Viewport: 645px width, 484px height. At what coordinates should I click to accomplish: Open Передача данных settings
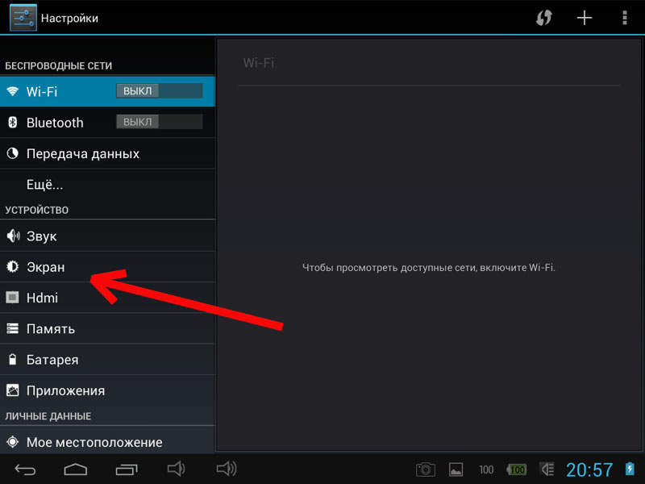[82, 153]
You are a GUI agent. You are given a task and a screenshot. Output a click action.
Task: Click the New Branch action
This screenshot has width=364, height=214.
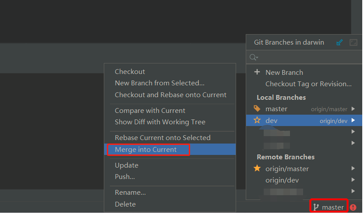click(284, 73)
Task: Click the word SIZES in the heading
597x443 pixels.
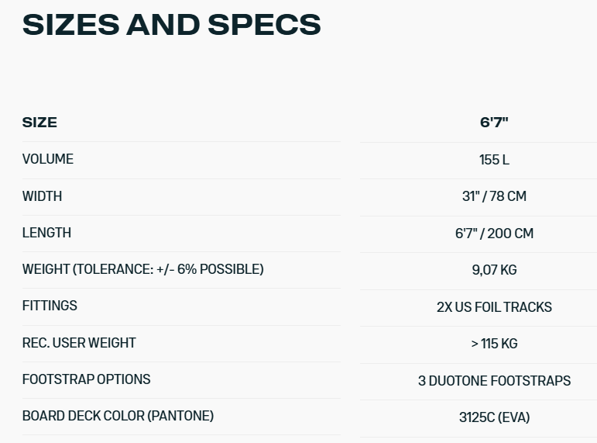Action: pyautogui.click(x=70, y=25)
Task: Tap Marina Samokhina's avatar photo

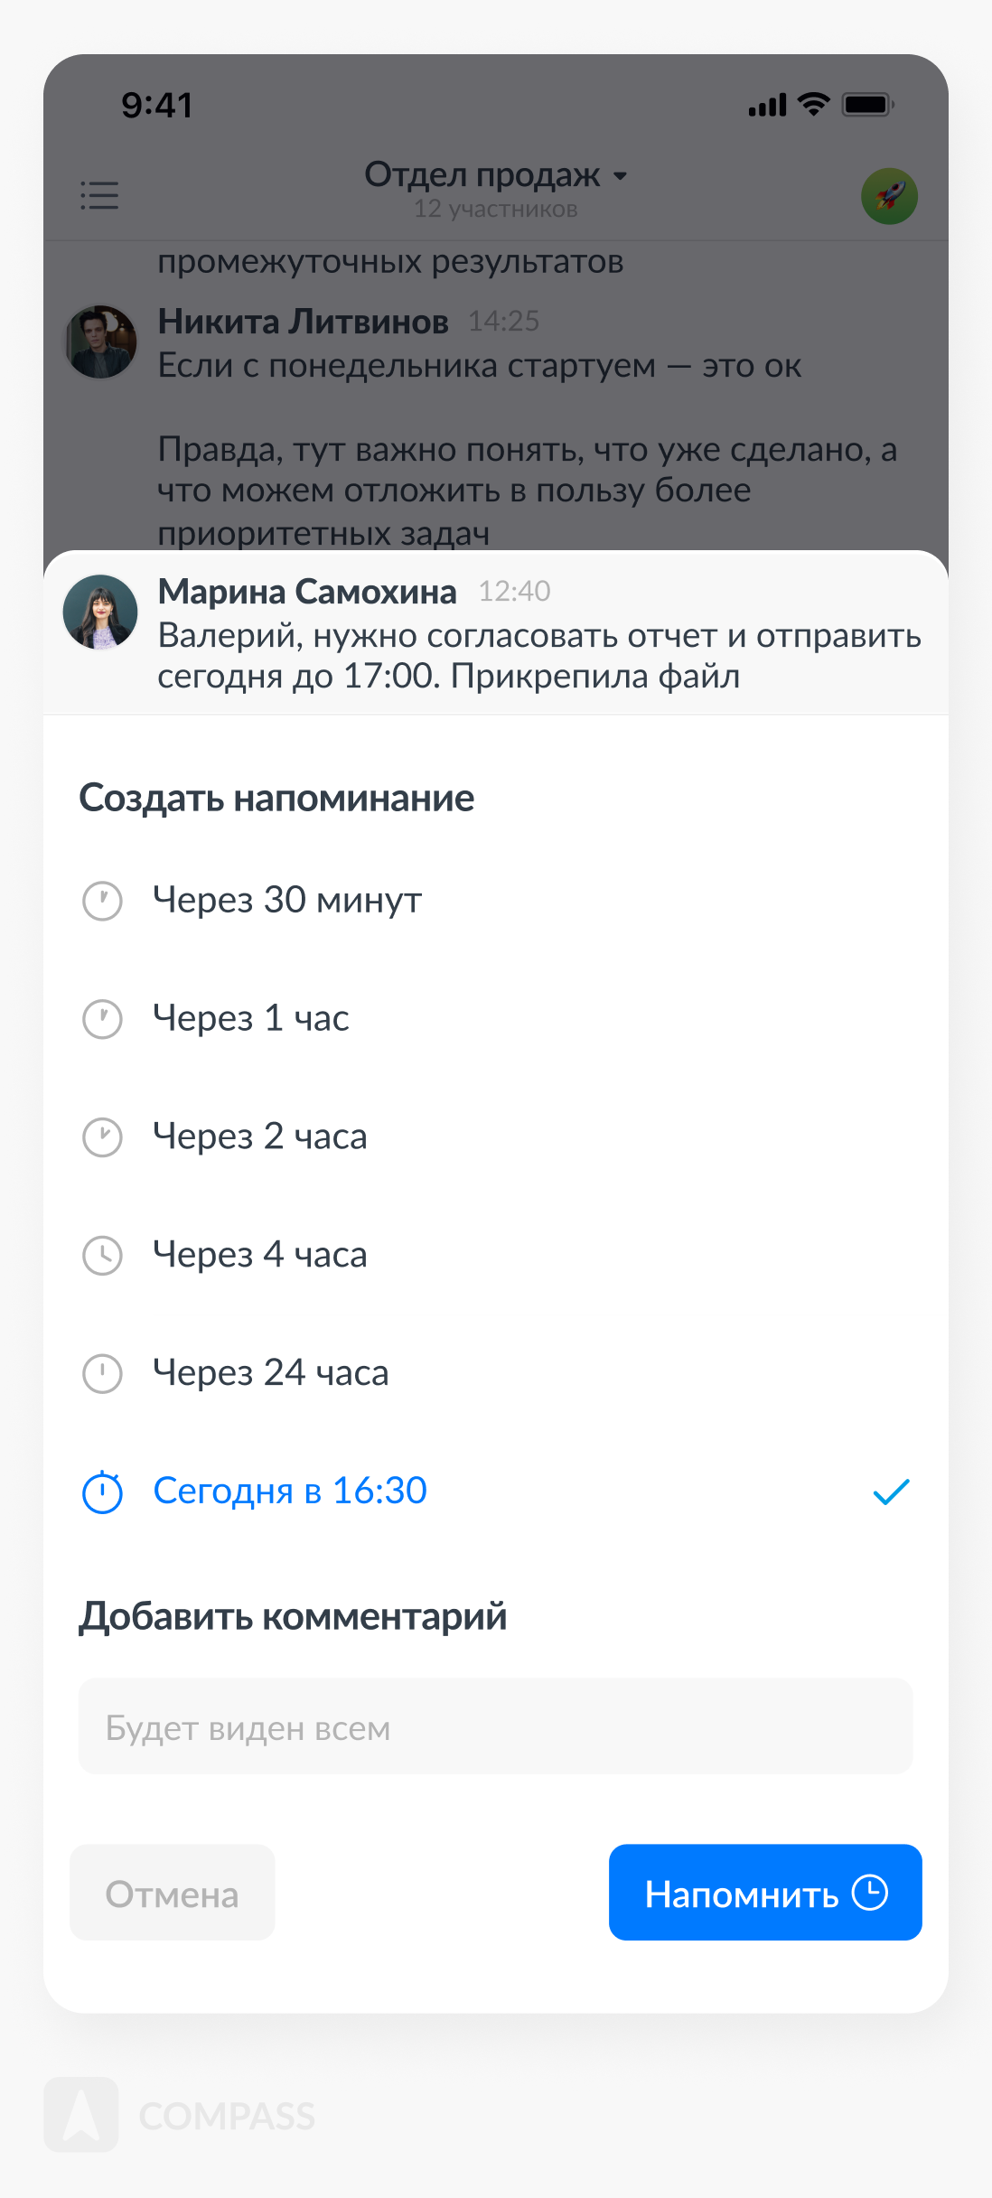Action: [x=100, y=613]
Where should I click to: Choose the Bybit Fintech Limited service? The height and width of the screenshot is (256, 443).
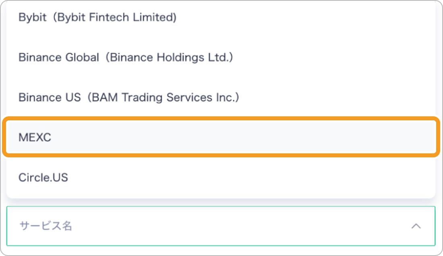97,18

# # #

§ AIM OF THE EXERCISE
The pictures in the listing above are to be dropped, and everything else reproduced exactly.

§ TASK OUTPUT
Viewport: 645px width, 484px height. At what coordinates should I click to accomplish: Open Передача данных settings
[82, 153]
You are a GUI agent. You are given a task and a screenshot. Output a click action.
Task: Click the New Branch action
This screenshot has width=364, height=214.
click(284, 73)
Task: Click the word SIZES in the heading
597x443 pixels.
Action: pyautogui.click(x=70, y=25)
Task: Tap Marina Samokhina's avatar photo

Action: [x=100, y=613]
Where should I click to: Choose the Bybit Fintech Limited service? The height and width of the screenshot is (256, 443).
97,18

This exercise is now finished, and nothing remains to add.